• _Challenge_
Extract and repeat the lines between the line containing "Given: Click the 辅助职业专属属性" and the line containing "coord(247,123)", inclusive, keeping each one identical to the original.

• _Records for this exercise_
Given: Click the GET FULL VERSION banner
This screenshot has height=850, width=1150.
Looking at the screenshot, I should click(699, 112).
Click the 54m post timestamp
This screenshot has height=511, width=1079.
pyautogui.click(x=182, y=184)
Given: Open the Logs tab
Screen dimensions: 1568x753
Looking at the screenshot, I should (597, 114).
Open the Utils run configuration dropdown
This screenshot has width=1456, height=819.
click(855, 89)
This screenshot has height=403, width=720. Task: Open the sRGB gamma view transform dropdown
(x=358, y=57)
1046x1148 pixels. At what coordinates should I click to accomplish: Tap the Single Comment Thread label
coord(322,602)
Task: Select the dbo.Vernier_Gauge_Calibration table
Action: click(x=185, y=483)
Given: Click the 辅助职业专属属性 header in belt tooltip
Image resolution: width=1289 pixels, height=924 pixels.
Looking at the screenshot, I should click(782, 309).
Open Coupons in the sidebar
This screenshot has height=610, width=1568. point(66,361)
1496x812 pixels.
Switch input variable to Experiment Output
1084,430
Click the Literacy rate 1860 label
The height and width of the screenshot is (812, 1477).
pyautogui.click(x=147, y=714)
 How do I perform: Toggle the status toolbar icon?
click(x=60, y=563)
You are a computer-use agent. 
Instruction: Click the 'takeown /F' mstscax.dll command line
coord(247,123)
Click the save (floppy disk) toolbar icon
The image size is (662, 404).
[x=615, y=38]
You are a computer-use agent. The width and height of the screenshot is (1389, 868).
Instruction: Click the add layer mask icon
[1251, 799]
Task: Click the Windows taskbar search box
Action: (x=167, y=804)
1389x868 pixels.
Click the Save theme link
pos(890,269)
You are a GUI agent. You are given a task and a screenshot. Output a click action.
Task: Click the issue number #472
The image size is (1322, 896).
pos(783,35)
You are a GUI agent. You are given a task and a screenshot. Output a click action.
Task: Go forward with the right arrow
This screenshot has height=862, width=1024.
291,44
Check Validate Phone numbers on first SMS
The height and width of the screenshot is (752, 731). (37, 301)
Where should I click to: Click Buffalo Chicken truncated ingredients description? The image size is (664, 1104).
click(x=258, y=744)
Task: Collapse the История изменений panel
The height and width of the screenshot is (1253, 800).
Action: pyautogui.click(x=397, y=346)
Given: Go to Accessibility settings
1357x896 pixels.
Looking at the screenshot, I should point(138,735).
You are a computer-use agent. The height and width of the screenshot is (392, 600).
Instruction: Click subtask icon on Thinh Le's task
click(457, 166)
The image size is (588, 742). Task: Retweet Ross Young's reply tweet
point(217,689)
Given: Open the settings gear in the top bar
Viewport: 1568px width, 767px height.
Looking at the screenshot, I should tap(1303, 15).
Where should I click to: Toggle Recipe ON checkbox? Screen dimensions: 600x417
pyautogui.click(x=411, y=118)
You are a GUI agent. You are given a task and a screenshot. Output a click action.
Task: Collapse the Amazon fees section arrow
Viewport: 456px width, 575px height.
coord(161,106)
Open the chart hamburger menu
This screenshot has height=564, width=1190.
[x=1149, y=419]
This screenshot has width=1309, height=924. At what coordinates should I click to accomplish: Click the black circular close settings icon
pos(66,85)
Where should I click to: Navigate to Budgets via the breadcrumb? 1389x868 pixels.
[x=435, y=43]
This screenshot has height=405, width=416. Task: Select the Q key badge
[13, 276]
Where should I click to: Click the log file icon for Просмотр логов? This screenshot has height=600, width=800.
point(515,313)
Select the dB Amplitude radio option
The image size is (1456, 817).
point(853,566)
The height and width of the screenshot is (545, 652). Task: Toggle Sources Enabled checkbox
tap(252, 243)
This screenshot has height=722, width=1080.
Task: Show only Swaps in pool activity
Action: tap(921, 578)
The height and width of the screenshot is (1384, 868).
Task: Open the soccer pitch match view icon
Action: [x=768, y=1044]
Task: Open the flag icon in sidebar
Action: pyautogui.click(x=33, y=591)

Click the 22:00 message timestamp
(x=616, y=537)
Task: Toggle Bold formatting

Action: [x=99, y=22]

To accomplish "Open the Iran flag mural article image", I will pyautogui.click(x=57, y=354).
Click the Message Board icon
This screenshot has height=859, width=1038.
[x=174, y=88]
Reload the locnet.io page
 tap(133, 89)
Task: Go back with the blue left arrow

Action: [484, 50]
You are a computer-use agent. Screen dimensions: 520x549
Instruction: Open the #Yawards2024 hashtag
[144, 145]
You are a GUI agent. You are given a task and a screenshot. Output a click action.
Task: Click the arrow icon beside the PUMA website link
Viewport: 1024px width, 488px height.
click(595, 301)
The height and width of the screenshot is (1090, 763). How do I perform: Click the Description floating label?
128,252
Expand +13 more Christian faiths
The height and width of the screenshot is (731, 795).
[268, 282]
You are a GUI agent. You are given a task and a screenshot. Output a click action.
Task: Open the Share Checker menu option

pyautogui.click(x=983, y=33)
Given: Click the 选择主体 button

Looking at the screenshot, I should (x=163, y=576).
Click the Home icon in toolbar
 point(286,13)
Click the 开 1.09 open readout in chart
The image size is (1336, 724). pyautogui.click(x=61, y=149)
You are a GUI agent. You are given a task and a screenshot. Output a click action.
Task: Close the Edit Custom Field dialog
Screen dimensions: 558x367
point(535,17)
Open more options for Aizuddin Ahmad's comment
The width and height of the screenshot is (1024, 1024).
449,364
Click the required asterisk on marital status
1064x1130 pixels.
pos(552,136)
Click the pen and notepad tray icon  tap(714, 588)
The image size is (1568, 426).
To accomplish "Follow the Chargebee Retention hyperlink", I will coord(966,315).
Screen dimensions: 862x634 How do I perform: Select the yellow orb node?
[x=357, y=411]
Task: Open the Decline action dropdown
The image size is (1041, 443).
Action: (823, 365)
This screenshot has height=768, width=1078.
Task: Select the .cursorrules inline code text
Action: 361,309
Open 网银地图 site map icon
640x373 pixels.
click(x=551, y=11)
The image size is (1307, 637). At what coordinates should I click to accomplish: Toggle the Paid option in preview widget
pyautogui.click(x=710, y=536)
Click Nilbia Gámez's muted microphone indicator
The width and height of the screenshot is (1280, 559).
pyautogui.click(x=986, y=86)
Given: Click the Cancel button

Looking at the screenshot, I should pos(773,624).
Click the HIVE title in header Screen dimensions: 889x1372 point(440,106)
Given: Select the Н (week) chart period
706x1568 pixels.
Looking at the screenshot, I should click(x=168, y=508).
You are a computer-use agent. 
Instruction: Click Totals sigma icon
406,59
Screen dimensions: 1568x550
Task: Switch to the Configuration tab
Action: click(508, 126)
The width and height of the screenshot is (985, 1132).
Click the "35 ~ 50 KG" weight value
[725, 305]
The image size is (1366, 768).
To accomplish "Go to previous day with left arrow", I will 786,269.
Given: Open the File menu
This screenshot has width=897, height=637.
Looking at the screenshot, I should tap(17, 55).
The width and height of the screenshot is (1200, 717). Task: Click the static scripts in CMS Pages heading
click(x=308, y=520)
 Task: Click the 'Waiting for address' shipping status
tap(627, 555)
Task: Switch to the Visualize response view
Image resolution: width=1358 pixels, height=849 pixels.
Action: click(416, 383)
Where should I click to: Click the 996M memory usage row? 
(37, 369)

• _Exercise output_
Given: Click the 辅助职业专属属性 header in belt tooltip
Image resolution: width=1289 pixels, height=924 pixels.
Looking at the screenshot, I should click(782, 309).
Open Coupons in the sidebar
This screenshot has height=610, width=1568. point(66,361)
1496x812 pixels.
Switch input variable to Experiment Output
1084,430
Click the Literacy rate 1860 label
The height and width of the screenshot is (812, 1477).
pyautogui.click(x=147, y=714)
 How do I perform: Toggle the status toolbar icon?
click(x=60, y=563)
You are a computer-use agent. 
Instruction: Click the 'takeown /F' mstscax.dll command line
coord(247,123)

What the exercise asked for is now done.